> **Exercise 1**: In the forum post about algae, what size is the writer's first planted tank?
> **Exercise 2**: Translate this sentence from the algae forum post into Spanish: "All was going well for the first couple of weeks but I now have this algae coating my plants and my carpet."
> **Exercise 3**: Write the next part of the forum post about algae in a planted tank, picking up after its last sentence.

> **Page text**:
# What is this algae and how do I get rid of it!?



## BigA.Fishy (3 Jan 2017)

Hi there,

I'm pretty new to all this and have just planted up and cycled my first 180l planted tank. All was going well for the first couple of weeks but I now have this algae coating my plants and my carpet. How do I get rid of it. Its very slimy and easily disintergrates when rubbed between my fingers. 

Not sure if its diatoms or a hair algae - please help!

Nitrates are about 20
Nitrites - 0
Ammonia - 0
Phosphate - 0.5

C02 injected and drop checker is green so assume 30ppm ish
Dosing with EI ferts at half doses.

Heres a photo after 4 days growth (I was away over the weekend). Help me get rid of this stuff please!!!

> **Given data**:

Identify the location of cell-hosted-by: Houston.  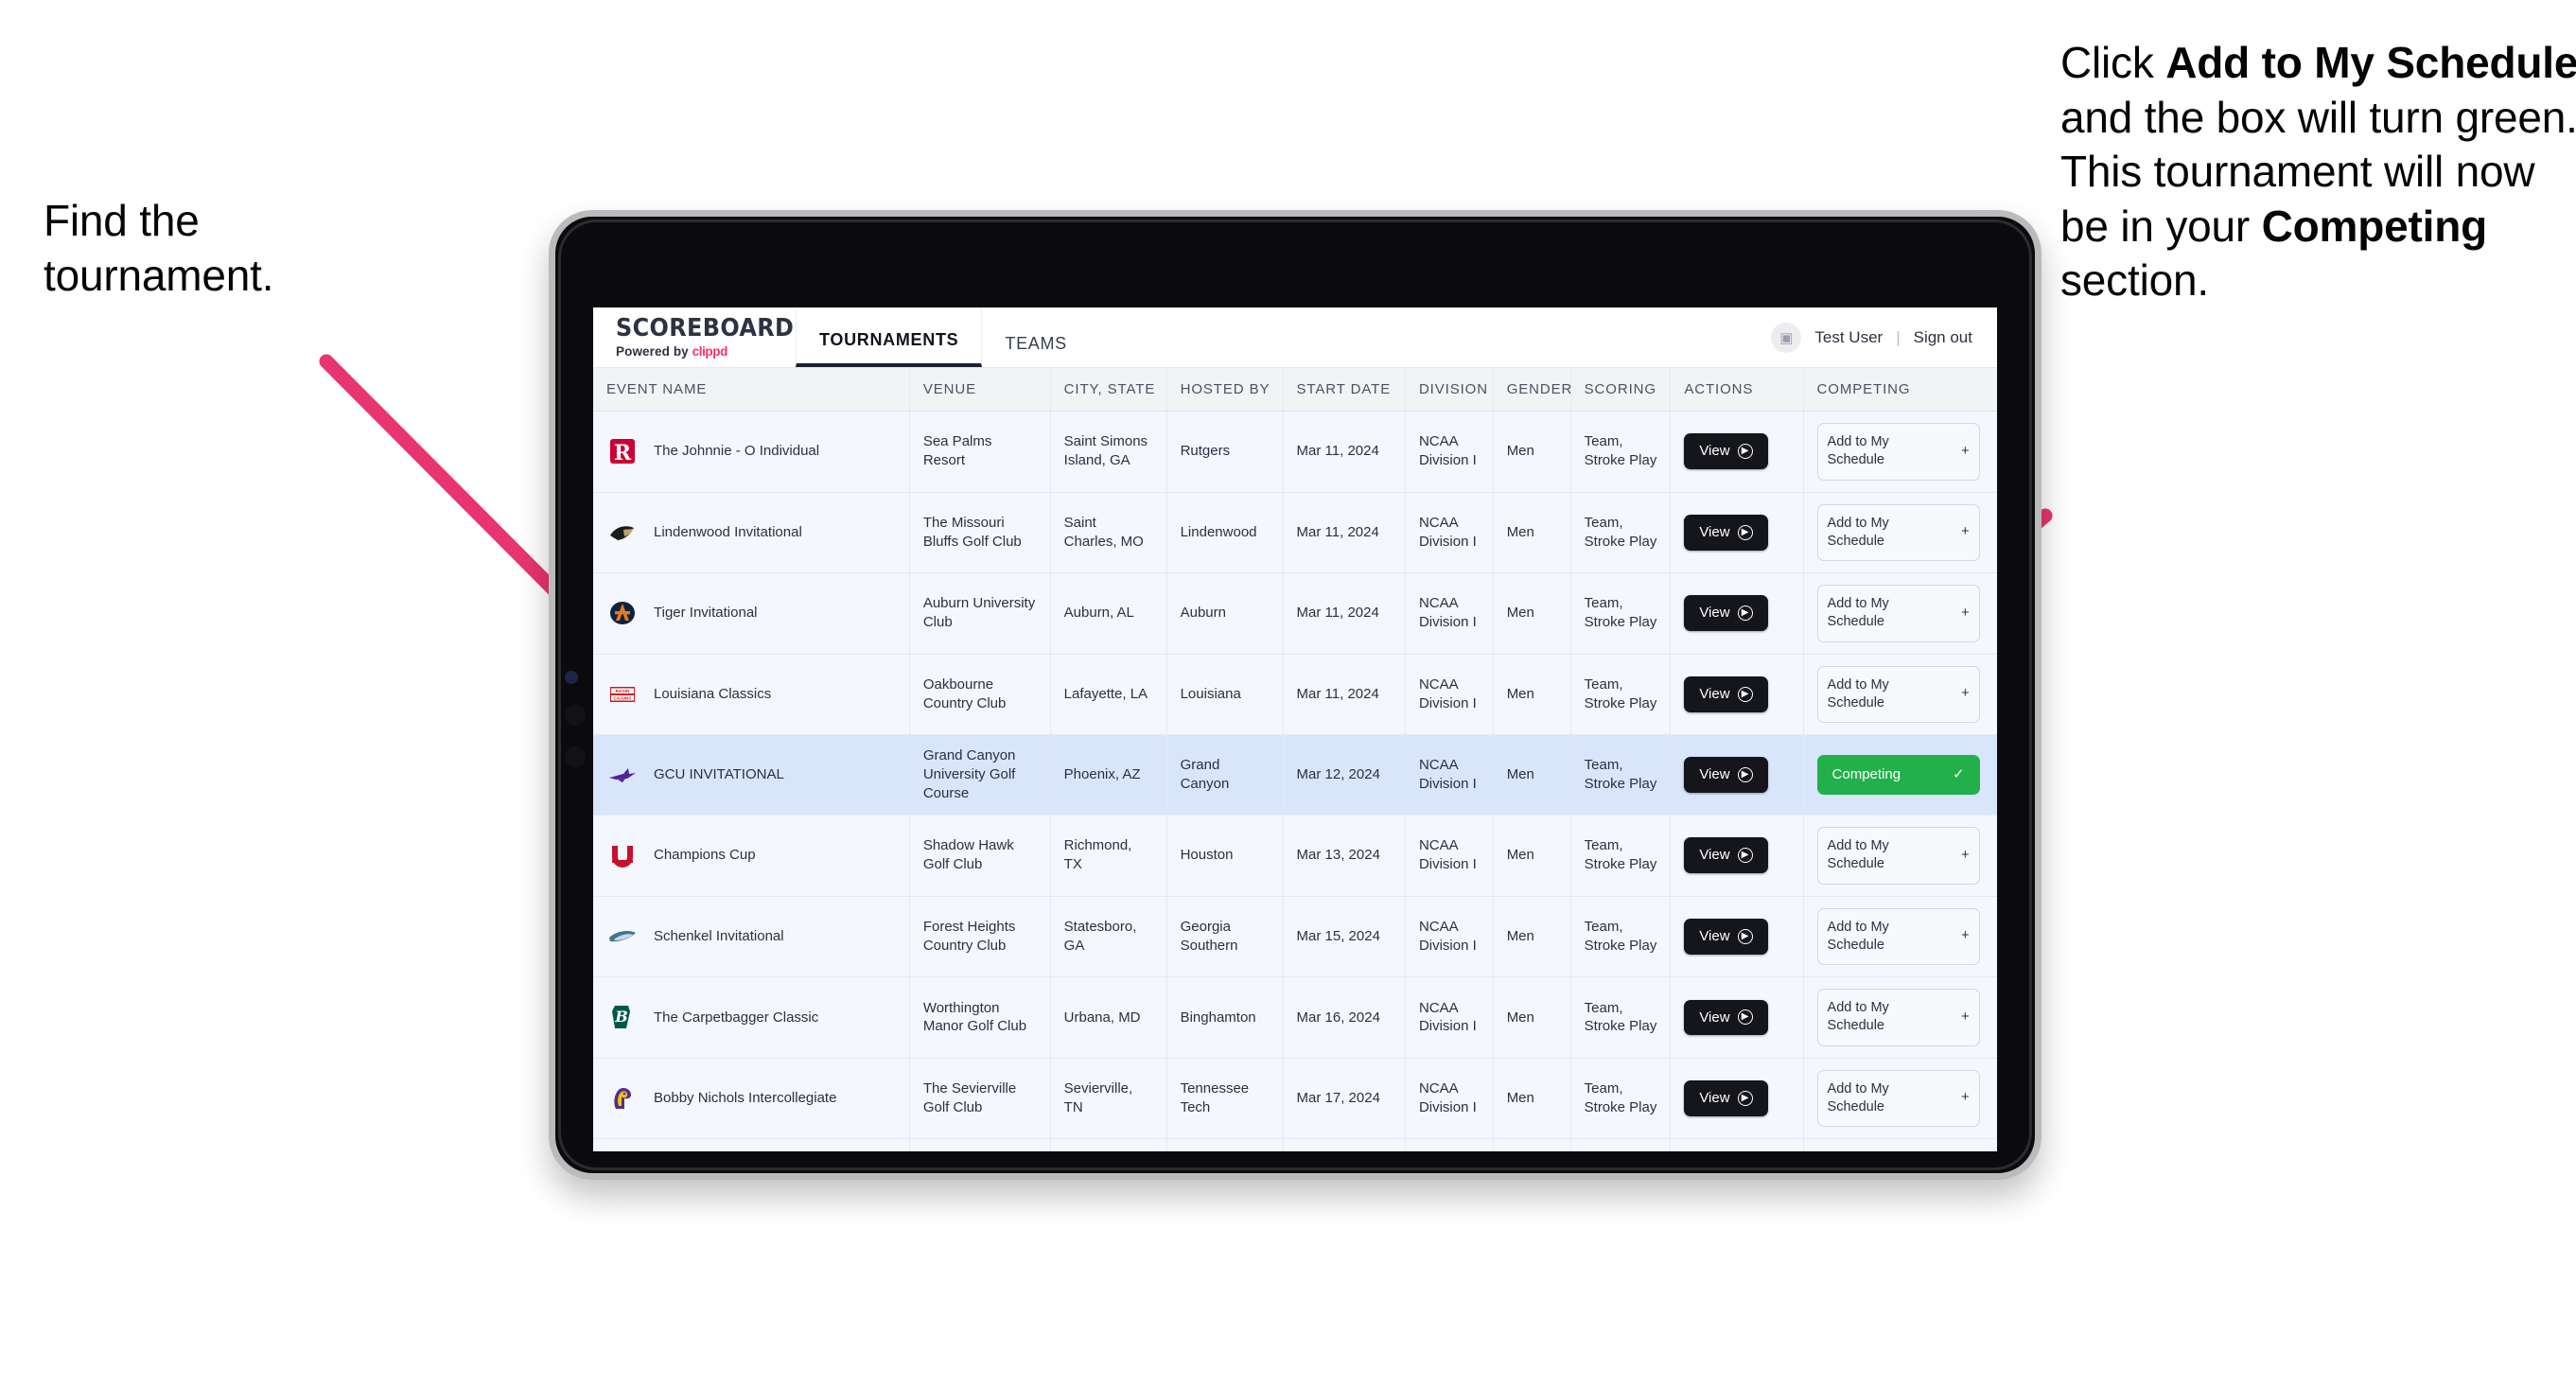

> **Exercise response 1**: 180 liters.

> **Exercise response 2**: Todo iba bien durante las primeras dos semanas, pero ahora tengo esta alga cubriendo mis plantas y mi tapiz.

> **Exercise response 3**:
Thanks

A


----------



## GHNelson (3 Jan 2017)

http://www.theplantedtank.co.uk/algae.htm
Could be a combination of Diatoms Brown/Rhizoclonium algae!
Have a quick read of the above....these mostly occur in a New Set-up.
hoggie


----------



## ahjoe0digi (8 Jan 2017)

Don't worry, after fully cycle you put in some critters to deal with them. 

Sent from my MX4 using Tapatalk


----------



## Rabb.D (8 Jan 2017)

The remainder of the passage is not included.